General Dan K. McNeill
the head of International Security Assistance Force (ISAF) in Afghanistan until June 2008
From Act III, Chapter 3
. . . What's provocative, though, about the man who runs ISAF--four-star general Dan McNeill, now on his second tour in the country--is that he's thinking less these days about force and its uses and more about the etiology of a commonly used phrase.

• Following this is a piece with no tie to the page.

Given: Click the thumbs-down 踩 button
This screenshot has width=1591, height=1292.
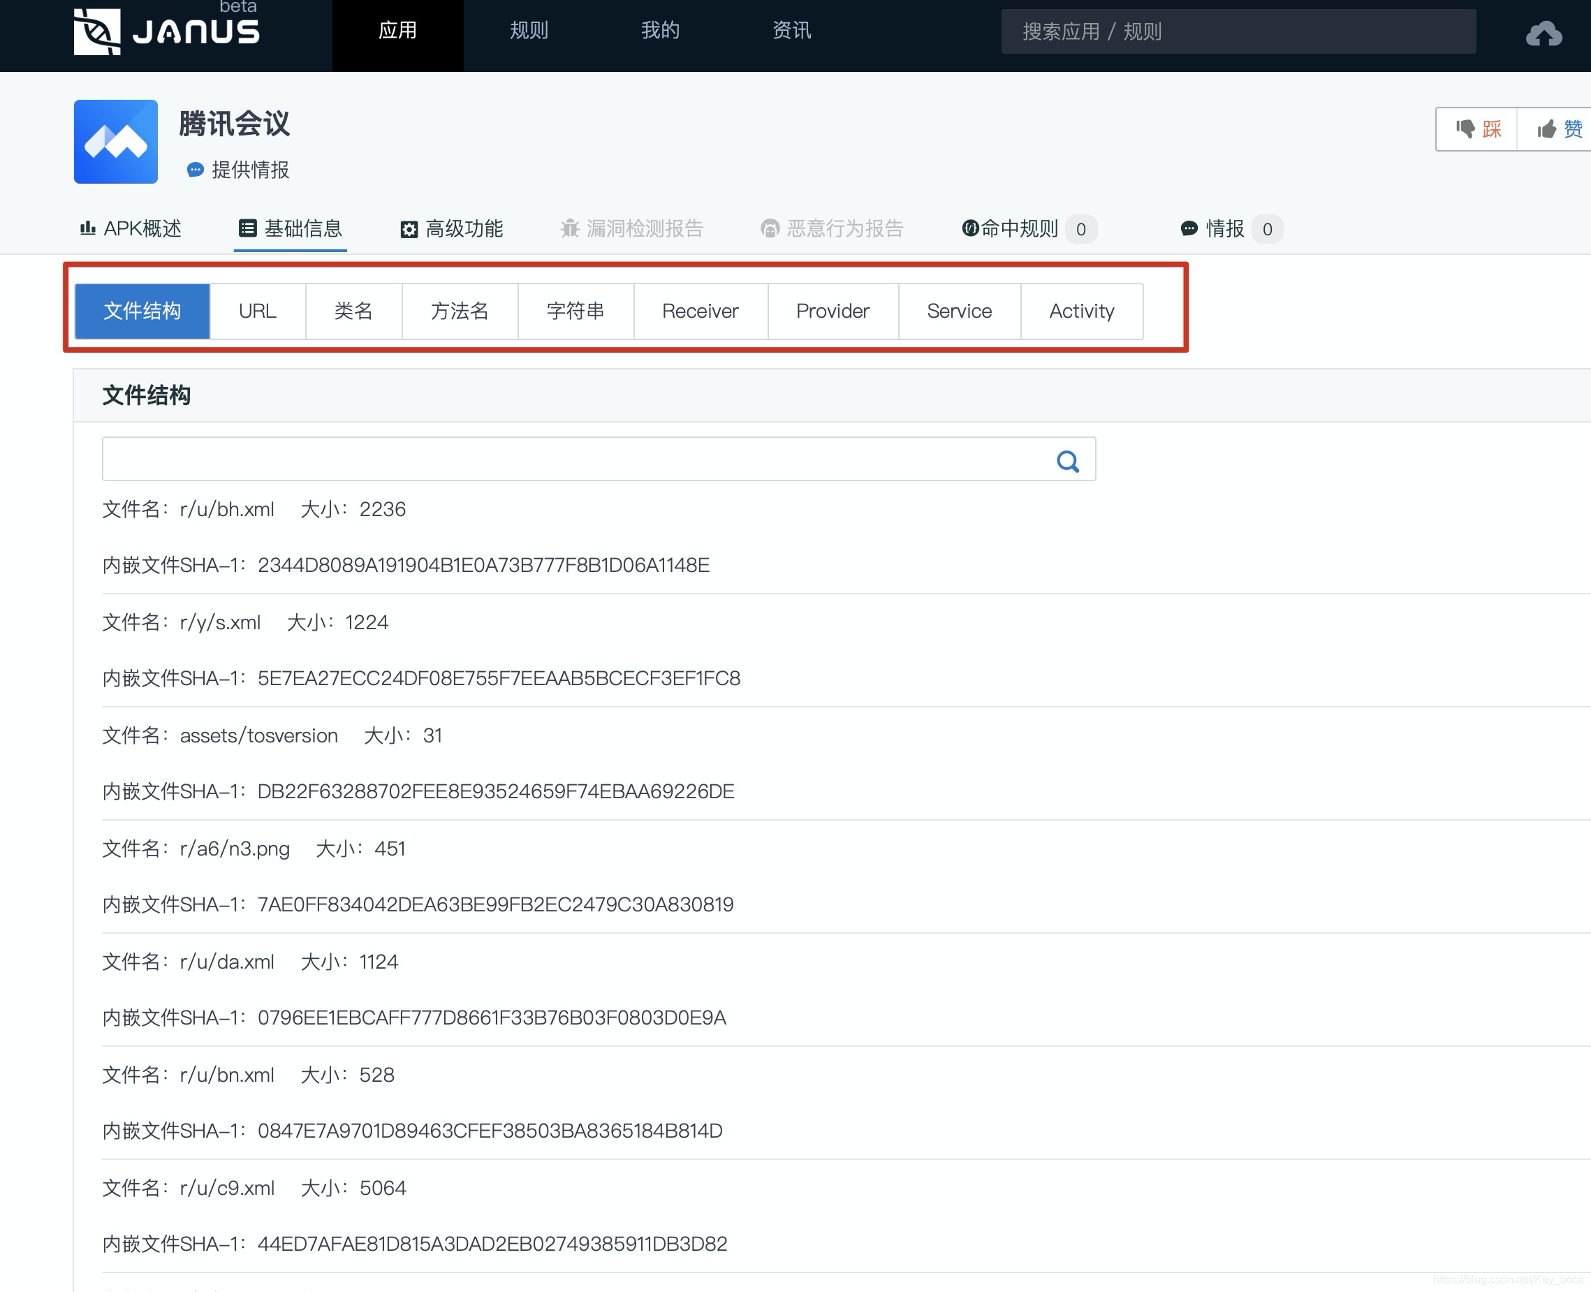Looking at the screenshot, I should tap(1478, 129).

"So whose hearts and minds are we talking about?" he says, sitting in his office in a large colonial-style house at the center of the compound, his boots resting on the coffee table. "I sit here knowing the hearts and minds that I have to accommodate. First, it's the Afghan people. Then it's a group of Afghan--and I won't use the term elite--but they are set apart. . . . Then there are some hearts and minds that are just across the border, in both directions. Then there is North American hearts and minds . . . and European hearts and minds. They're all different. Their views are all different. Okay, so I often ask myself that rhetorical question: Whose hearts and minds?"
He knows that clarifying this struggle and engaging in it effectively should define America's actions in Afghanistan, Pakistan, and Iraq, and more broadly, its role in the world--though he's not exactly sure of a wise first step.

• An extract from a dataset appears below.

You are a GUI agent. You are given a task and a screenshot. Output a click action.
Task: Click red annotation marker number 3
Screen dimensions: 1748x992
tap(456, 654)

What is clearer--what he has learned six years into this mission--are the limits of what force can achieve. in an hour-and-a-half-long conversation, he runs through the array of lessons learned: the way NATO forces can defeat the Taliban in any head-to-head battle only to find the enemy popping up elsewhere in whack-a-mole fashion; that new roads and schools are used by insurgents for transportation and shelter; and the fact that Afghanistan's growth into an opium capital--providing 92 percent of the world's supply of all opiates--is fueling the insurgency and undermining U.S. efforts at every turn. That last dilemma doesn't necessarily respond to U.S. aid as you'd expect. Helmand Province--the site of both heavy fighting and heavy opium production--has received more U.S. aid in the past several years than all but four countries in the world. Yet, McNeill says, battles rage in Helmand, and the poppy still grows down there "like Kansas wheat." . . .
Dan McNeill was a U.S. general and the commanding officer of the International Security Assistance Force (ISAF) in Afghanistan from early '07 until June 2008. McNeill talks about the experiences of his first year in The Way of the World, offering unvarnished assessments of his and America's role in the country as well as what, realistically, can be hoped for in Afghanistan in the coming years.